What reason do you have for wanting your front strap modified? Is this cosmetic, functional, or both?
I think scallops look really cool, but the one gun I handled that had them did not impress me as adding anything significant to the gripping of the gun. Do note my sample size was just one.
Vertical serrations also did not seem to improve grip as the serrations paralleled the direction of muzzle flip torque.
Horizontal serrations are something I have not seen, but would help with muzzle flip torque, but I don't know if it would look good or not.
Stippling is nice in appearance and does add some additional gripping capabilities without snagging clothing, and it can be done in some neat patterns by a skilled person, but the amount of added grip is not substantial as compared to checkering, but better than scalloping - IMHO.

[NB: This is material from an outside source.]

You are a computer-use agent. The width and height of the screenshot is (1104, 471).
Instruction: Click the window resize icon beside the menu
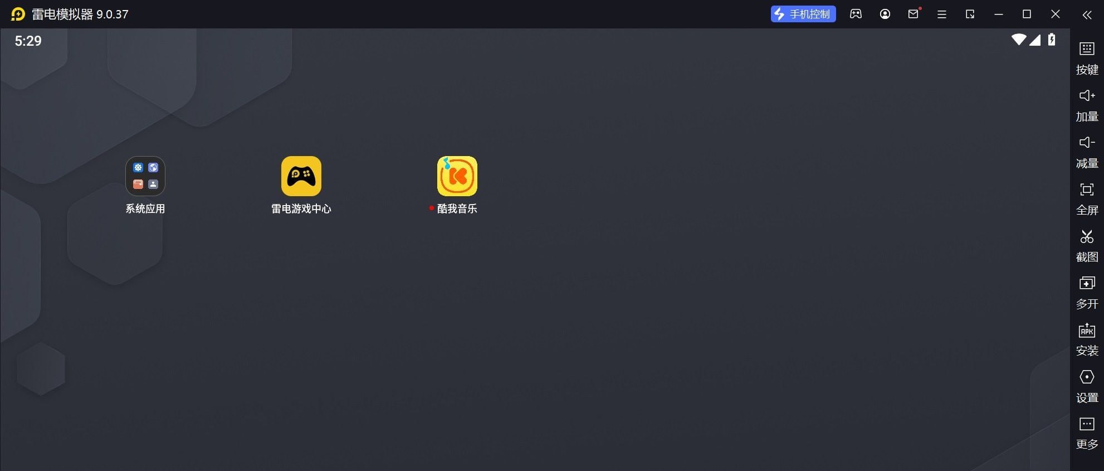970,14
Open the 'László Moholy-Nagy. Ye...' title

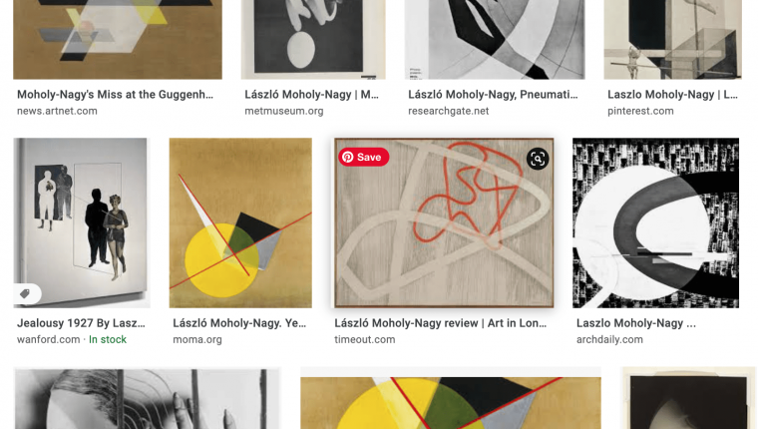click(x=239, y=323)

Grip/skateboard/friction tape is something I really like because you can cut it to whatever pattern you like, take if off if you don't like it, it comes in different amounts of grit or grit size, and for the $150-300 you spend for checkering or scalloping, you could get 150-300 panels of grip tape cut for your gun. I think this is a really good alternative that is extremely functional. It is not highly regarded as being attractive by most folks, however.

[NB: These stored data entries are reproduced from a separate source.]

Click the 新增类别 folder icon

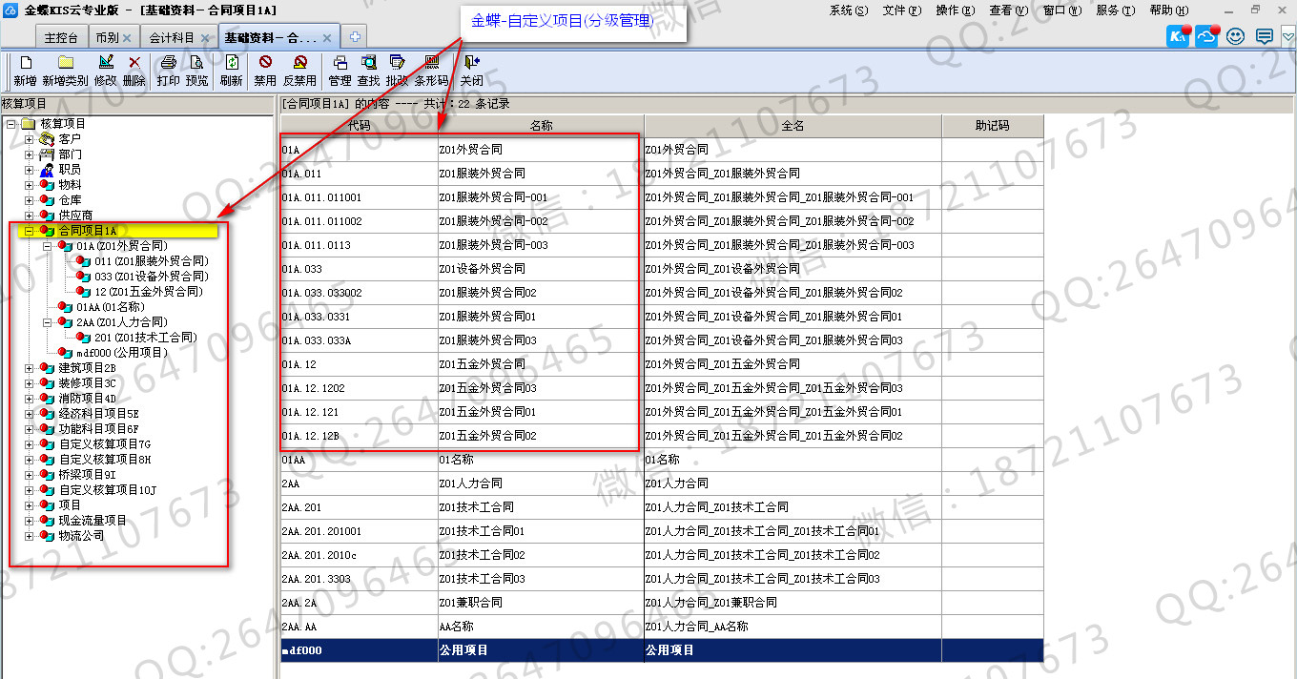click(65, 63)
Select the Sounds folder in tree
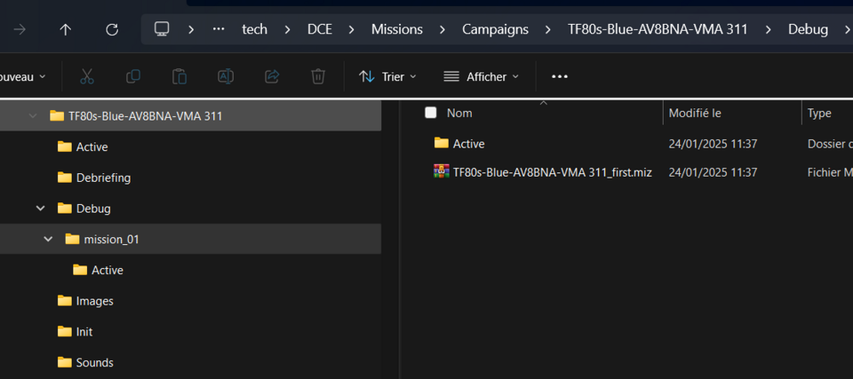 94,363
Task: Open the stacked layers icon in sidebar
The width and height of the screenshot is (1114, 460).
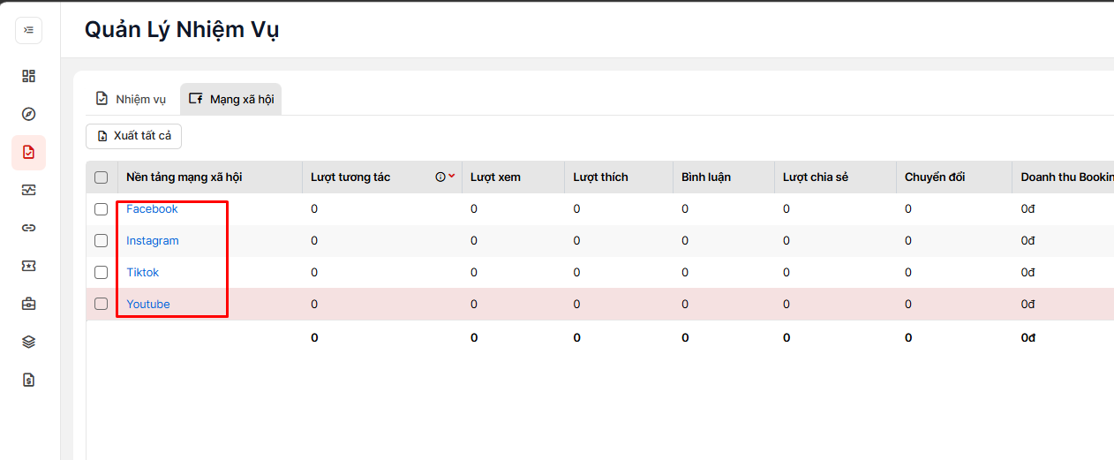Action: [x=28, y=342]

My personal guns have 30 lpi checkering. With 30 lpi, grip is improved significantly over a bare front strap and still provides good grip capabilities for wet or sweating hands and does not seem to be too aggressive at snagging on clothing. To help cut down on snagging, have the checkering on the front strap and main spring housing stop 1/8" short of the bottom edge and the little corners of the checkering won't be there to snag clothing. One of the problems with checkering is that if you go someplace like Thunder Ranch or Gunsite and do a lot of gun handling and shooting and have white collar hands, you will get blisters. Checkering can do some nasty things to your hands. By day 2 at TR, a few of us had white medical taped around each segment of several fingers. By the end of the week, most people had fingers wrapped. If I am ever in a gun fight, chances are I am not going to be shooting several hundred rounds through my 1911 such that would cause blisters so that isn't an issue for real world application, but can be for training when you handle the gun much more than you would at any other time. This is especially true for 20 lpi.

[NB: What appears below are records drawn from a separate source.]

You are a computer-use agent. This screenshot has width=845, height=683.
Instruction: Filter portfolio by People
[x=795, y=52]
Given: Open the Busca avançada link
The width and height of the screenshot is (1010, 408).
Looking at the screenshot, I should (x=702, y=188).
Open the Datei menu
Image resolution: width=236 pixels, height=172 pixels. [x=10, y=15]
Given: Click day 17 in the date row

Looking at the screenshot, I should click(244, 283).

If you have really tough hands, have to wear gloves much of the time, or are often in situations where your hands might be wet with some fluid and you want no nonsense grip capabilities that even works under the worst circumstances, 20 lpi is the way to go. At 20 lpi, your hands could be slick with water, oil, or blood and because the little pyramids are tall enough, they have tremendous bite into the hand (or glove). Basically, the points can literally pierce the top layers of skin. Talk about grip improvement! Given the time my hands spend on a keyboard, I probably would not be doing too well after shooting 50 or 100 rounds with 20 lpi checkering, but the grip would be solid. I know a guy with callouses than can regularly shoot his 1911 with 20 lpi checkering, but even he doesn't like to do it all day long. 20 lpi will also tend to snag clothing more than 30 lpi. If I could afford it, I would have two identical guns made, one with 30 lpi for summer carry and one with 20 lpi for winter carry when I would be most likely to be wearing gloves. If I knew I was going to be in a gun fight, I would make a point to take the gun with the 20 lpi checkering.